Provided text:
Racial makeup (2011)
- • Black African: 22.2%
- • Coloured: 2.4%
- • Indian/Asian: 74.1%
- • White: 0.3%
- • Other: 1.0%

First languages (2011)
- • English: 78.4%
- • Zulu: 14.1%
- • Afrikaans: 1.6%
- • Xhosa: 1.6%
- • Other: 4.3%
- Time zone: UTC+2 (SAST)
- Postal code (street): 4430
- PO box: 4430
- Area code: 032

= Shakaskraal =

Shakaskraal is a town in the iLembe District Municipality in the KwaZulu-Natal province of South Africa, situated approximately 15 kilometres (9 mi) south-west of KwaDukuza and 53 kilometres (33 mi) north-east of Durban. The town is dominated by local businesses and informal traders and main activities located in and nearby is sugarcane farming.

== Geography ==
Shakaskraal is situated on the northern banks of the uMhlali River surrounded by the hilly sugarcane plantations of the Dolphin Coast of KwaZulu-Natal, which is the Greater Ballito area. The town is located approximately 3 kilometres (2 mi) north of Umhlali, 10 kilometres (6 mi) inland of Tinley Manor Beach, and is located centrally to KwaDukuza and Ballito as it is 12 kilometres (7 mi) north of Ballito and 15 kilometres (9 mi) south-west of KwaDukuza.

Extracted entries:

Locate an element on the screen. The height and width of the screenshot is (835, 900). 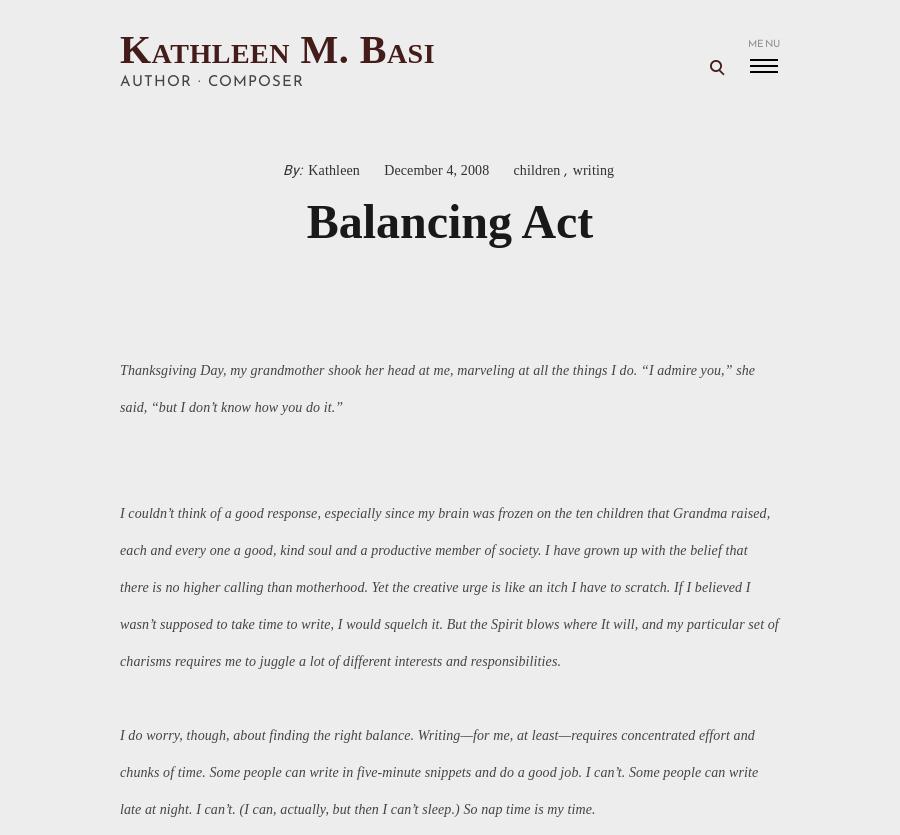
'menu' is located at coordinates (763, 43).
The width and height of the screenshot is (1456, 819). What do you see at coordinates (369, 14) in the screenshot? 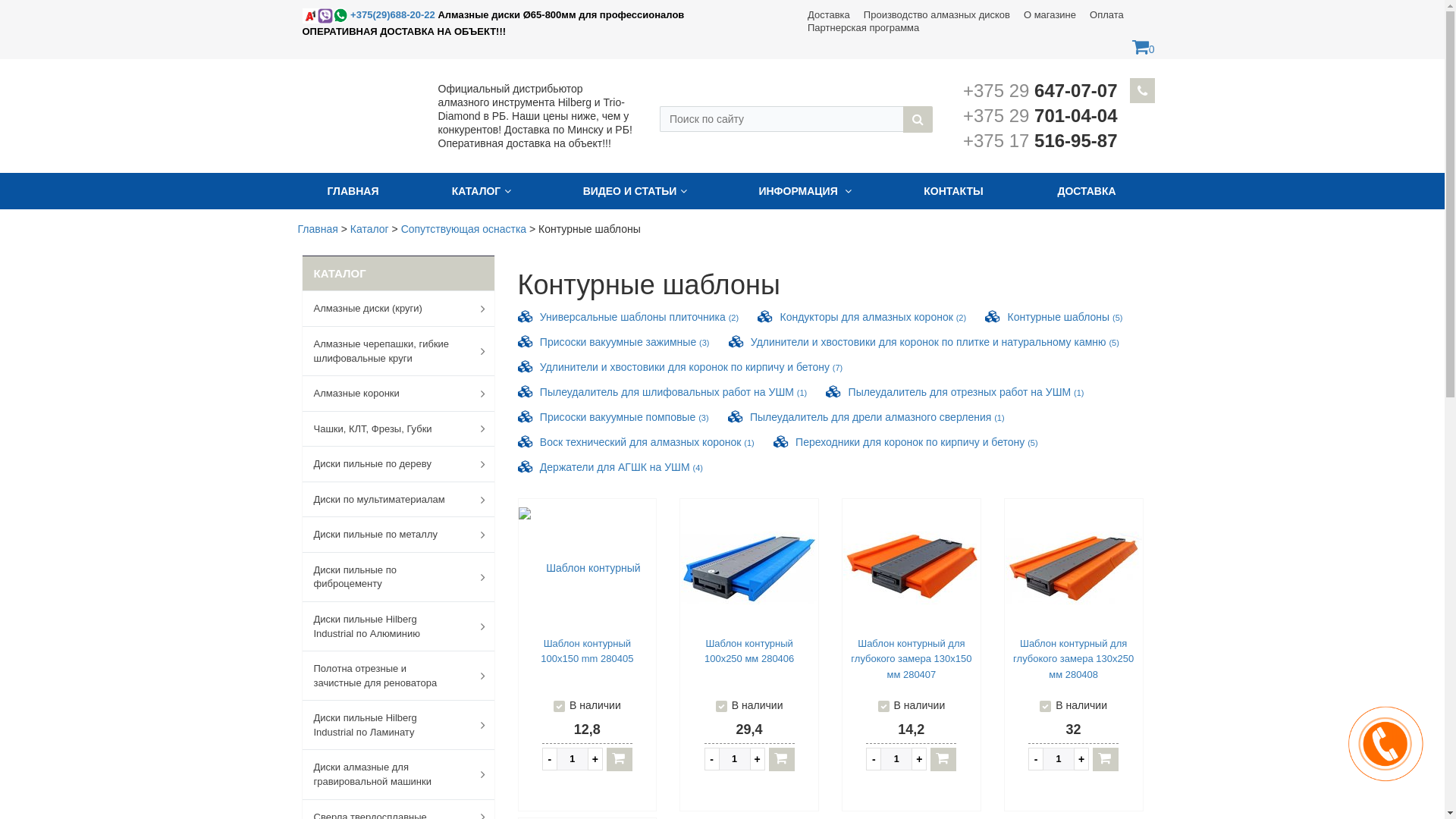
I see `'+375(29)688-20-22'` at bounding box center [369, 14].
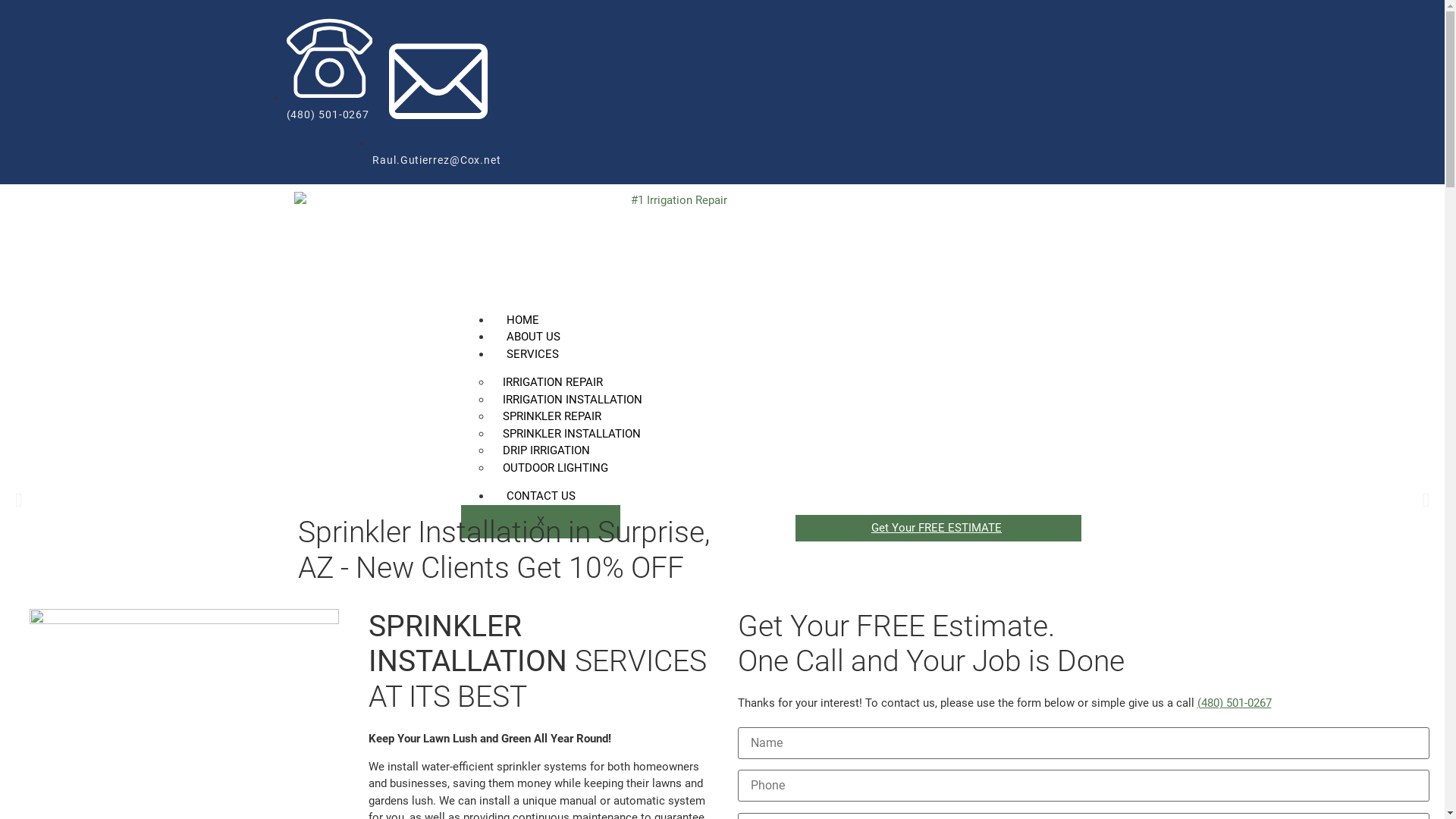 This screenshot has height=819, width=1456. Describe the element at coordinates (541, 496) in the screenshot. I see `'CONTACT US'` at that location.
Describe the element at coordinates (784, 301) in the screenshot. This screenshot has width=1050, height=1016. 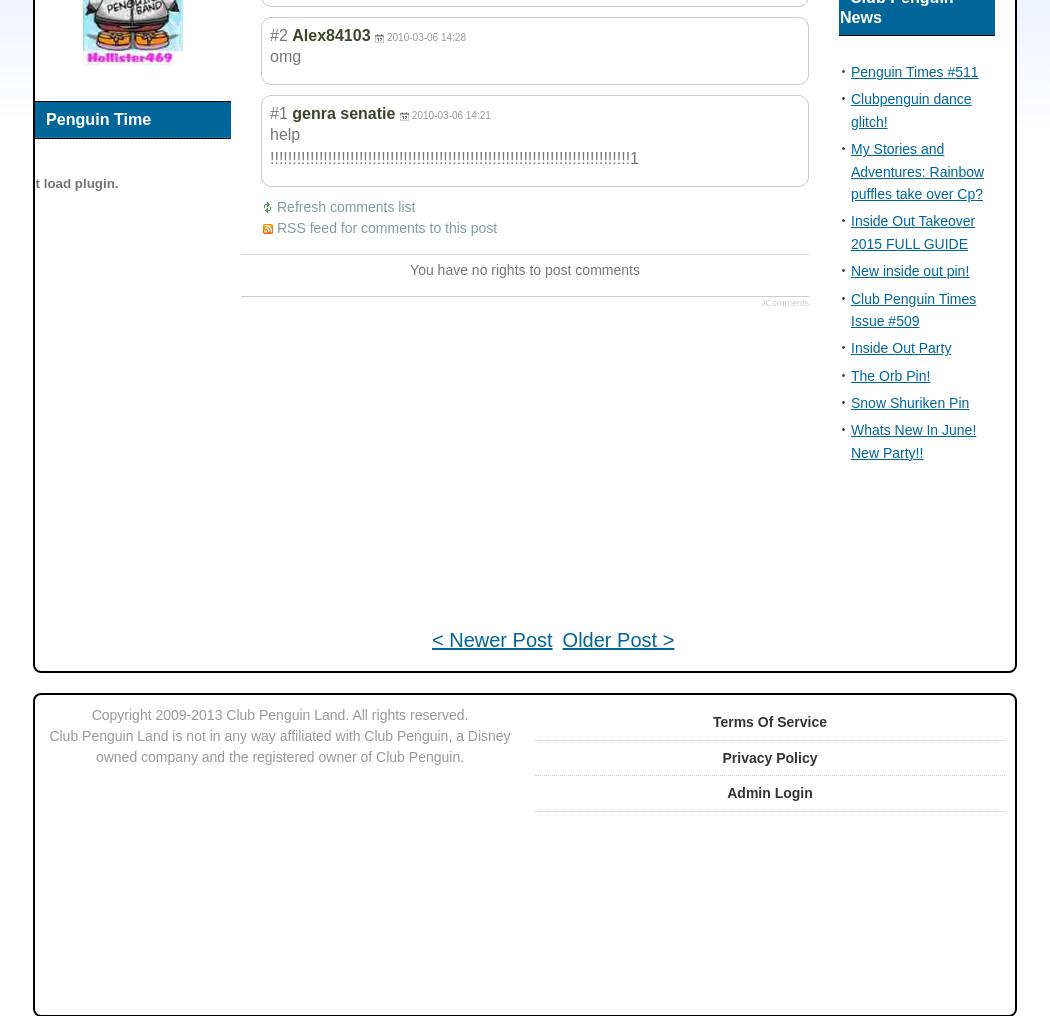
I see `'JComments'` at that location.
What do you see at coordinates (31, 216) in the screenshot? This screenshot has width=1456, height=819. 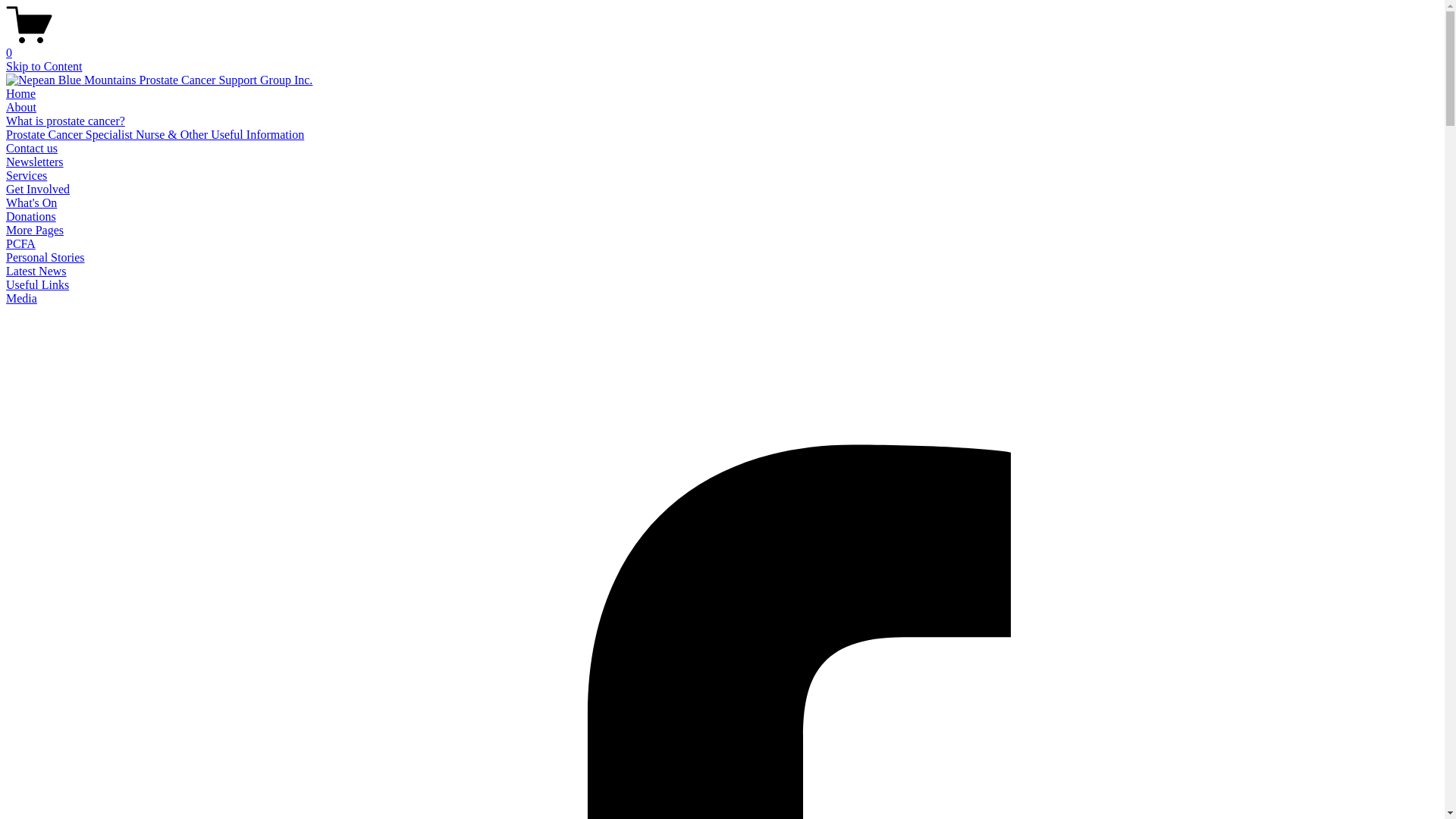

Things to do:
1 – From the Shakaskraal article, reproduce everything from "- Postal code" down to "is sugarcane farming." word for word.
2 – Continue the article on Shakaskraal from the point where it ends.

Responses to the exercise:
1 –
- Postal code (street): 4430
- PO box: 4430
- Area code: 032

= Shakaskraal =

Shakaskraal is a town in the iLembe District Municipality in the KwaZulu-Natal province of South Africa, situated approximately 15 kilometres (9 mi) south-west of KwaDukuza and 53 kilometres (33 mi) north-east of Durban. The town is dominated by local businesses and informal traders and main activities located in and nearby is sugarcane farming.

2 –
== Infrastructure ==

=== Rail ===
Shakaskraal is served by the Shakaskraal Railway Station which is situated on the North Coast Line (Durban- KwaDukuza Line) and is operated by Metrorail with the North Coast Line trains running northwards to Groutville and KwaDukuza (Stanger) and southwards to Umhlali, oThongathi (Tongaat) and Durban.

=== Roads ===
The R102 is the main north–south road connecting Shakaskraal with Groutville and KwaDukuza to the north and Umhlali and oThongathi to the south (passes through the town centre) and is the untolled alternative route to the tolled N2 freeway. The P467 route is an east–west road connecting Shakaskraal with Palm Lakes Estate and Tinley Manor Beach and provides access to the N2 freeway (to Durban and KwaDukuza) by-passing Shakaskraal to the east.

== Landmarks ==
The Shakaskraal Mosque is one of the most prominent landmarks and easily identifiable by its expansive dome towers and sits directly opposite the towns hardware and building supply store uShaka Megabuild.